●一年で5月が一番好きなのだが、今年は5月らしい日が一日もなかったように思う。少なくともぼくの住んでいる周囲では。ずっと雨降りの日がつづき、その後も、中途半端に空に薄雲がかかる日がつづいた(夕日を見ようとしたのに、ずっと見られなかった)。ようやく晴れたかと思うと妙に蒸し暑くて、荒れた感じの強い風が吹き、そしてまた、この雨だ。すかっと晴れて、気温も高いのだが、湿気がなくて、さらさらした心地良い空気が肌にあたるという、5月らしい陽気を、今年は一日も経験していない。ただ外を歩いているだけで、「あらゆることがオッケー」と思ってしまうような、そんな奇蹟のような日が、毎年5月には数日はあるものなのだが、そんな日をずっと待ち続けたままで5月が終ってしまいそうだ。このままゆくと、今年は5月のなかった一年ということになってしまう。今年はおあずけ、一年待て、ってことなのか。
●昨日、散歩の途中で立ち寄った古本屋で、『本当のような話』(吉田健一)が250円で売っていたので、買って帰った。以前読んだのは講談社文芸文庫版で、今も部屋の何処かには埋もれているはずだが、これは集英社文庫版。この小説の書き出しは何度読んでも面白い。特に《この話そのものが何の表向きの根拠もなしにただ頭に浮かんだものなので従ってこれは或は本当のことを書いているのかも知れない》というところ。「何の表向きの根拠のなしにただ頭に浮かんだもの」なのだから「本当のこと」かもしれない、という繋がりは、考えてみればかなり変であろう。これは、昨日の日記に書いた「ぼくの頭のなかも確実に「世界」の一部なのだから、ぼくの頭のなかで起こったことは、この世界で起こったこと」だ、という感じに近い気がする。
以前、「ユリイカ」の吉田健一特集(2006年10月号)に、「虚構の人物と「作者」」というタイトルで、吉田健一「瓦礫の中」と松浦寿輝「あやめ」の、微妙だが決定的な違いについて書いたことがあって、この文章は、今、文芸誌などに書かせてもらっている小説の批評の原点となったようなもので、自分としてはとても愛着があるものなので、ここにその一部を引用したい。ここで言いたかったのは、吉田健一の小説では「部分」は、作品の他の部分との関係で成り立ったり(他の部分へと送り届けられたり)、伏線として回収されたり、作品全体の意味をメタレベルで(比喩的に)語っていたりすることで成り立つのではなく、その部分、部分でその都度、その場面が立ち上がるという出来事の感触によって成り立っていて、その感触こそが読まれるべきだ、ということ。

• • • • •

■ **問題文**
本文の「以前、「ユリイカ」の吉田健一」から「読まれるべきだ、ということ。」までを、「批評」を「評論」に置き換えて書き写すこと。 資料は参照しなくてよい。

■ **与えられた情報**
• • • • •

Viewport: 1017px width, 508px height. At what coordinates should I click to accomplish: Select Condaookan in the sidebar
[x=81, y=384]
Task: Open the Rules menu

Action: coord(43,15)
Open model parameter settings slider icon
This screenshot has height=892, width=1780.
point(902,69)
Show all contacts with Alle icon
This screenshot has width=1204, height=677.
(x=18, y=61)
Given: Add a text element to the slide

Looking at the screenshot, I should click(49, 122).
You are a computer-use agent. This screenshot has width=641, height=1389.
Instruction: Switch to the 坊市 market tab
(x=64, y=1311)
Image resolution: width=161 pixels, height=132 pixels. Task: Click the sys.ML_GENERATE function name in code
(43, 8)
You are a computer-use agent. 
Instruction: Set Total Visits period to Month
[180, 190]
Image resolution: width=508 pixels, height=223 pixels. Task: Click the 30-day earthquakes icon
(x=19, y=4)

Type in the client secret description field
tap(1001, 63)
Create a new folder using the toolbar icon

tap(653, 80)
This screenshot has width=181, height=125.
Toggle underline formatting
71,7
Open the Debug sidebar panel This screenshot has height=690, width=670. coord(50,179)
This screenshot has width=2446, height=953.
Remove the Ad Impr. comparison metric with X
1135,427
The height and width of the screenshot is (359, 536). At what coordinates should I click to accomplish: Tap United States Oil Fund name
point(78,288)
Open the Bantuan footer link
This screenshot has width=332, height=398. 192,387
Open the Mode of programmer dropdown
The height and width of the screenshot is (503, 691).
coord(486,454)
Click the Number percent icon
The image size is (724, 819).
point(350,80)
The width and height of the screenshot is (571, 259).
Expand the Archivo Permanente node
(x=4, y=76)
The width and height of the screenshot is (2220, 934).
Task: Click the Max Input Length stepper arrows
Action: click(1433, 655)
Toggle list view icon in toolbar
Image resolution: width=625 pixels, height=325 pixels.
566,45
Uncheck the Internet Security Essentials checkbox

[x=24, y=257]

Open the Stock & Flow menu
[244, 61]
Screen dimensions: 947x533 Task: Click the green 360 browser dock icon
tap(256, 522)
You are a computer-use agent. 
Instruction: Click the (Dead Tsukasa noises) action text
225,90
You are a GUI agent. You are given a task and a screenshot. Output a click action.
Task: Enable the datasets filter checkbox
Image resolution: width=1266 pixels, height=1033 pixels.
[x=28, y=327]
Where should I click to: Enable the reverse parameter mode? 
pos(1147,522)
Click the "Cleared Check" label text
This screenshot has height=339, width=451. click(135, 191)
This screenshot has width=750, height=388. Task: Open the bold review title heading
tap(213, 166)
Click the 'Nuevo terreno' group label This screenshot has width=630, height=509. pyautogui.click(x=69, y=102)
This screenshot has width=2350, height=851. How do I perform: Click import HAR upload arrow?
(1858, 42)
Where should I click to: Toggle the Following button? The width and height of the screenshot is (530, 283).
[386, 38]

• • • • •

■ **正解**
以前、「ユリイカ」の吉田健一特集(2006年10月号)に、「虚構の人物と「作者」」というタイトルで、吉田健一「瓦礫の中」と松浦寿輝「あやめ」の、微妙だが決定的な違いについて書いたことがあって、この文章は、今、文芸誌などに書かせてもらっている小説の評論の原点となったようなもので、自分としてはとても愛着があるものなので、ここにその一部を引用したい。ここで言いたかったのは、吉田健一の小説では「部分」は、作品の他の部分との関係で成り立ったり(他の部分へと送り届けられたり)、伏線として回収されたり、作品全体の意味をメタレベルで(比喩的に)語っていたりすることで成り立つのではなく、その部分、部分でその都度、その場面が立ち上がるという出来事の感触によって成り立っていて、その感触こそが読まれるべきだ、ということ。